Nicholson watched the twice-repeated rush of the Fusileers, and the fall, one by one, of the officers who led them. When the men for a second time fell back, Nicholson himself sprang into the lane, and, waving his sword, called on his men, with the deep, vibrating voice all knew, to follow their general. But even while he spoke, his sword pointing up the lane, his face, full of the passion of battle, turned towards the broken, staggering front of his men, a Sepoy leaned from the window of a house close by, pointed his musket across a distance of little more than three yards at Nicholson’s tall and stately figure, and shot him through the body. Nicholson fell. The wound was mortal; but, raising himself up on his elbow, he still called on the men to “go on.” He rejected impatiently the eager help that was offered to him, and declared he would lie there till the lane was carried. But, as Kaye puts it, he was asking dying what he had asked living—that which was all but impossible.

Colonel Graydon tells how he stooped over the fallen Nicholson, and begged to be allowed to convey him to a place of safety; but Nicholson declared “he would allow no man to remove him, but would die there.” It was, in fact, a characteristic flash of chivalry that made Nicholson at last consent to be removed. He would allow no one to touch him, says Trotter, “except Captain Hay, of the 60th Native Infantry, with whom he was not upon friendly terms. ‘I will make up my difference with you, Hay,’ he gasped out. ‘I will let you take me back.’”

The lane was strewn with the British dead. To carry it without artillery was hopeless. There were no better soldiers on the Ridge than the 1st Bengal Fusileers—“the dear old dirty-shirts” of Lord Lake. When they, on the morning of that day, broke through the embrasures of the Cashmere battery, one of their officers has left on record the statement that “the Sepoys fled as they saw the white faces of the Fusileers looking sternly at them.” They fled, that is, not from thrust of steel and flash of musket, but before the mere menace of those threatening, war-hardened countenances! The 1st, as a matter of fact, had their muskets slung behind, to enable them to use their hands in climbing the breach, and so, when they came up the crest of the breach and through the embrasures, the men had no muskets in their hands. The threat written on their faces literally put the Sepoys to flight. Where such men as these had failed, what troops could succeed?
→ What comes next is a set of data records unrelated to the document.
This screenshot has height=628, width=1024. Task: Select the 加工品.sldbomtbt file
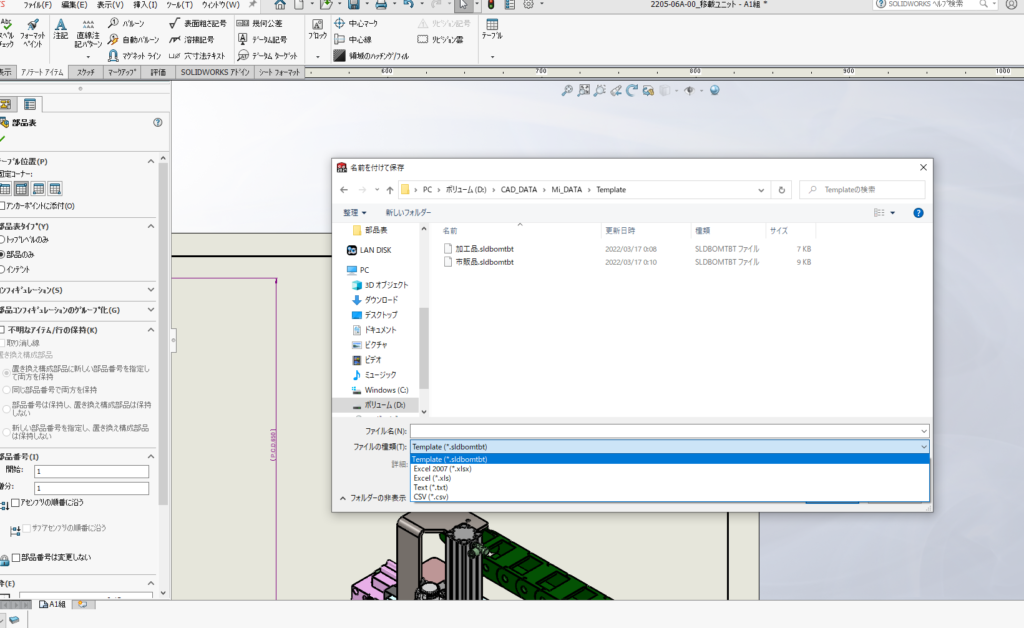point(484,247)
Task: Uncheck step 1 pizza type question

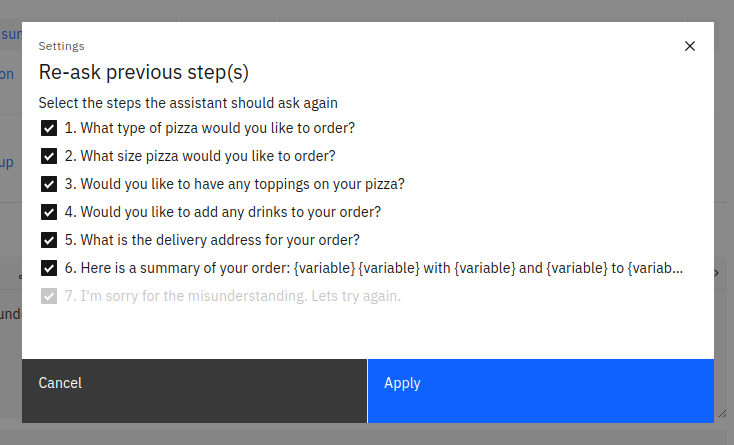Action: coord(48,128)
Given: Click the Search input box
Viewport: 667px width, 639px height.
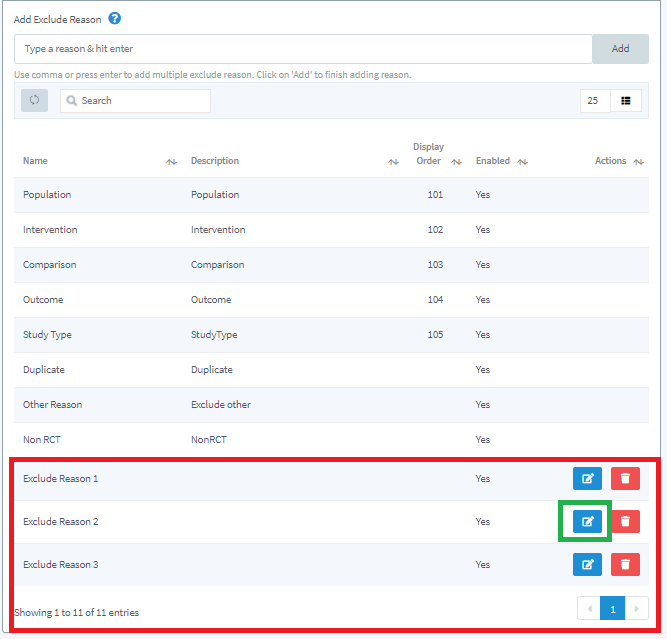Looking at the screenshot, I should (135, 101).
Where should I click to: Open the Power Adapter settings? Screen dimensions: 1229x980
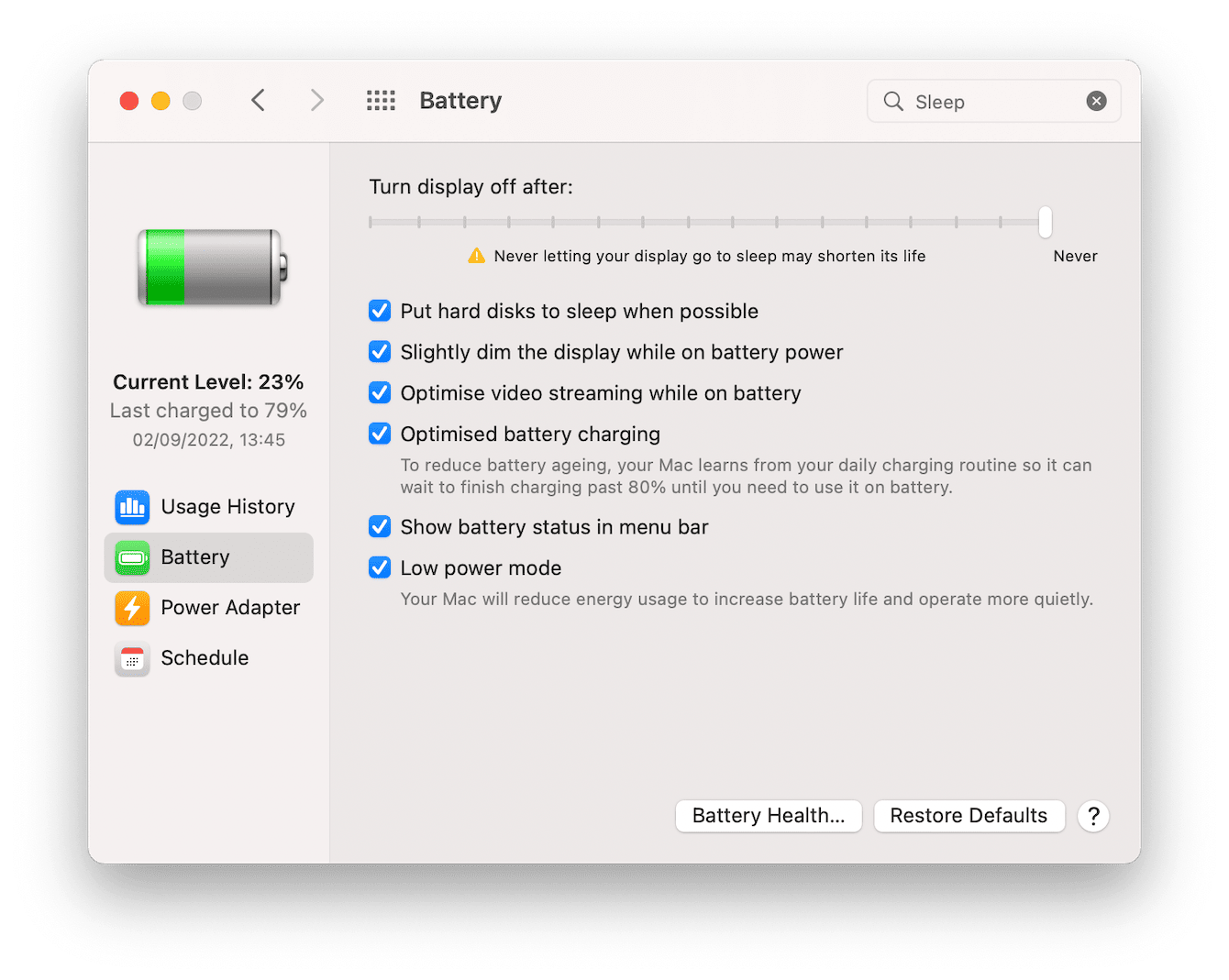point(230,608)
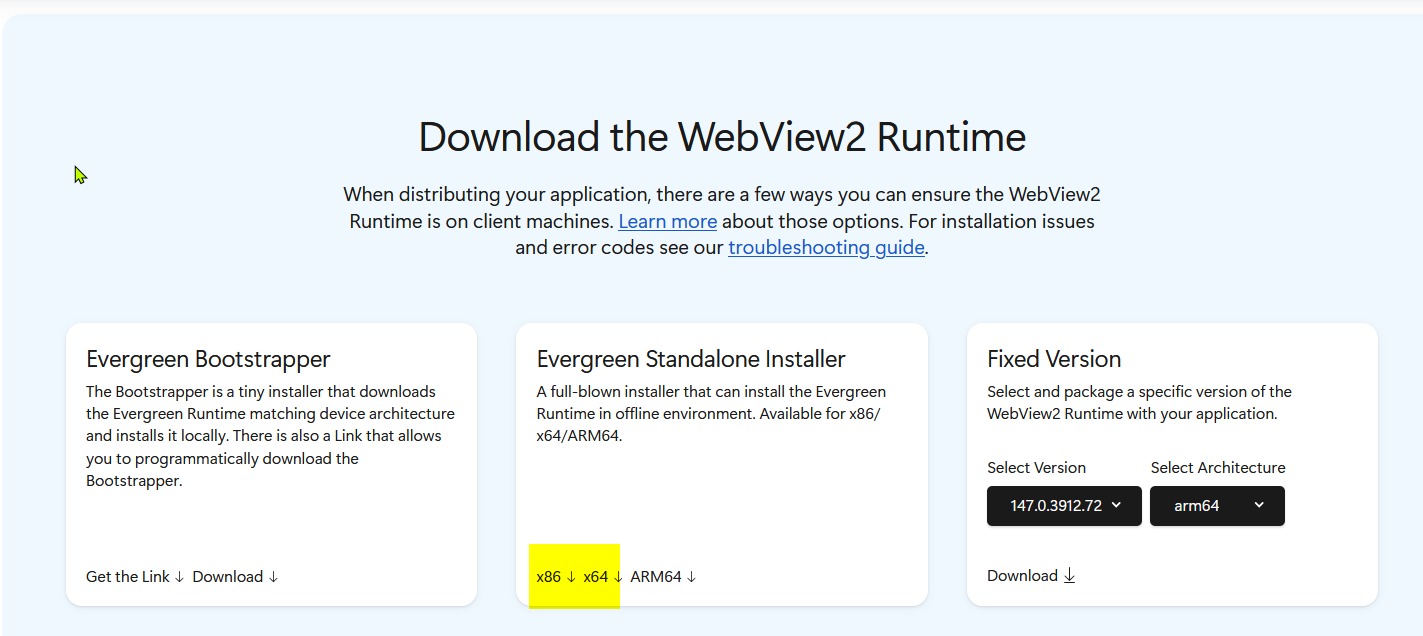Image resolution: width=1423 pixels, height=636 pixels.
Task: Open the troubleshooting guide link
Action: coord(826,247)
The column fell slowly and sullenly back to the Cabul Gate, the wounded being sent to the rear. Lord Roberts tells us that, being sent by Wilson to ascertain how affairs were going on in the city, he observed as he rode through the Cashmere Gate a doolie by the side of the road without bearers, and with evidently a wounded man inside. He says:—

I dismounted to see if I could be of any use to the occupant, when I found, to my grief and consternation, that it was John Nicholson, with death written on his face. He told me that the bearers had put the doolie down and had gone off to plunder; that he was in great pain, and wished to be taken to the hospital. He was lying on his back, no wound was visible, and but for the pallor of his face, always colourless, there was no sign of the agony he must have been enduring. On my expressing a hope that he was not seriously wounded, he said, “I am dying; there is no chance for me.” The sight of that great man lying helpless and on the point of death was almost more than I could bear. Other men had daily died around me, friends and comrades had been killed beside me, but I never felt as I felt then—to lose Nicholson seemed to me at that moment to lose everything.

Nicholson’s fall, it is striking to note, impressed every one in that tiny and heroic army at Delhi exactly as it impressed Roberts. He lingered through all the days of slow, stubborn, resolute fighting, which won Delhi; but day by day the news about Nicholson’s fluctuating life was almost more important than the tidings that this position or that had been carried. Nicholson was a man with Clive’s genius for battle and mastery over men, while in the qualities of chivalry and honour he deserved to be classed with Outram or Havelock. He was only thirty-seven when he died; what fame he might have won, had he lived, no man can tell. He was certainly one of the greatest soldiers the English-speaking race has produced.